East Penn Railroad  is a short-line railroad that operates a number of mostly-unconnected lines in the U.S. states of Pennsylvania and Delaware. Except for two industrial park switching operations, all are former Pennsylvania Railroad or Reading Company lines, abandoned or sold by Conrail or its predecessors.

ESPN was formed in 2007 through the merger of East Penn Railways  and Penn Eastern Rail Lines , each of which began operating in the 1990s. The railroad is owned by Regional Rail, LLC, which also owns the Middletown and New Jersey Railroad, Tyburn Railroad, Carolina Coastal Railway, Florida Central Railroad, Florida Northern Railroad, and Florida Midland Railroad.

History
East Penn Railroad (ESPN) was formed in 2007 by the merger of East Penn Railway and Penn Eastern Rail Lines. Since the merger, the railroad has improved service and infrastructure on lines with customer growth potential; weaker lines were abandoned or sold off.  of track was returned to service. A yard was also constructed in Pocopson, Pennsylvania along the Wilmington & Northern (W&N). ESPN has acquired additional locomotives and replaced older locomotives to handle increased traffic, including the acquisition of two rebuilt EMD GP38-2's from GATX to be used along the W&N and Octoraro lines.

ESPN attempted to abandon the Colebrookdale line between Pottstown and Boyertown in 2008; it was eventually purchased by Berks County. In 2010, the Chester Valley line between King of Prussia and Bridgeport was abandoned and subsequently sold to Montgomery County so that it can become a part of the Chester Valley Rail Trail.

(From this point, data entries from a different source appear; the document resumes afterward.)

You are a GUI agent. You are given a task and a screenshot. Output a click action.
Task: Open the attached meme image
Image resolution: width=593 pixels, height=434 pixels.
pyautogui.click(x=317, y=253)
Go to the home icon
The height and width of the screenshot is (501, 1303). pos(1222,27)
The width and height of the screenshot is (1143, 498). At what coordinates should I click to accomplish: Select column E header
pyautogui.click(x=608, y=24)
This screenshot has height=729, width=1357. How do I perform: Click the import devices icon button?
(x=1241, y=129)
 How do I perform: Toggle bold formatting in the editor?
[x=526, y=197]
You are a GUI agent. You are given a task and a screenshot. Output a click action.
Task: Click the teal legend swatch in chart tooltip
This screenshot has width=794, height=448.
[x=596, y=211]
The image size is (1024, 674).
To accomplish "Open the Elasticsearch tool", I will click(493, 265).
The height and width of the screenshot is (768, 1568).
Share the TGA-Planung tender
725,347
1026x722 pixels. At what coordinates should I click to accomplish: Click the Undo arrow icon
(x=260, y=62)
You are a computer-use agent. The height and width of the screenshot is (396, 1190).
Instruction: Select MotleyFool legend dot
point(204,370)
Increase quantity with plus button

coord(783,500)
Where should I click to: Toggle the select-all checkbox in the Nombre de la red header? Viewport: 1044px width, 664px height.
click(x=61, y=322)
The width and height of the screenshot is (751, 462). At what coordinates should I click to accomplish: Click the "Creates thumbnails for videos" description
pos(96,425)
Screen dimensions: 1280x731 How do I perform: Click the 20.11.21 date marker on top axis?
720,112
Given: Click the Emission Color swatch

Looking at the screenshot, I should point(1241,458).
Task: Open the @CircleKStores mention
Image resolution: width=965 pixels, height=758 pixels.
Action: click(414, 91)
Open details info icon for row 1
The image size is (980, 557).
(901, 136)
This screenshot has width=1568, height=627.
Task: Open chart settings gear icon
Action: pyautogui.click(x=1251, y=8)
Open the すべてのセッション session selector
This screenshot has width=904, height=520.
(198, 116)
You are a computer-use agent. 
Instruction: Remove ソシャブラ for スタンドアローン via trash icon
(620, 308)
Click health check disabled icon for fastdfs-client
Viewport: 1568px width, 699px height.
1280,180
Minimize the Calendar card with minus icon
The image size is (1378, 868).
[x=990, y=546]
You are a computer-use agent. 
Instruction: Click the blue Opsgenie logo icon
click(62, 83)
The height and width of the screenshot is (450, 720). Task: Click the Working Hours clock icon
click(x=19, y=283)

On August 1, 2011, the East Penn Railroad began operations on the York Industrial Track between York and Stony Brook, taking over operations from Norfolk Southern. In December 2012, the former Raritan River 40' boxcar #100, stored on East Penn tracks at its Quakertown depot, was restored, one of the few surviving pieces of equipment from the former Raritan River Railroad.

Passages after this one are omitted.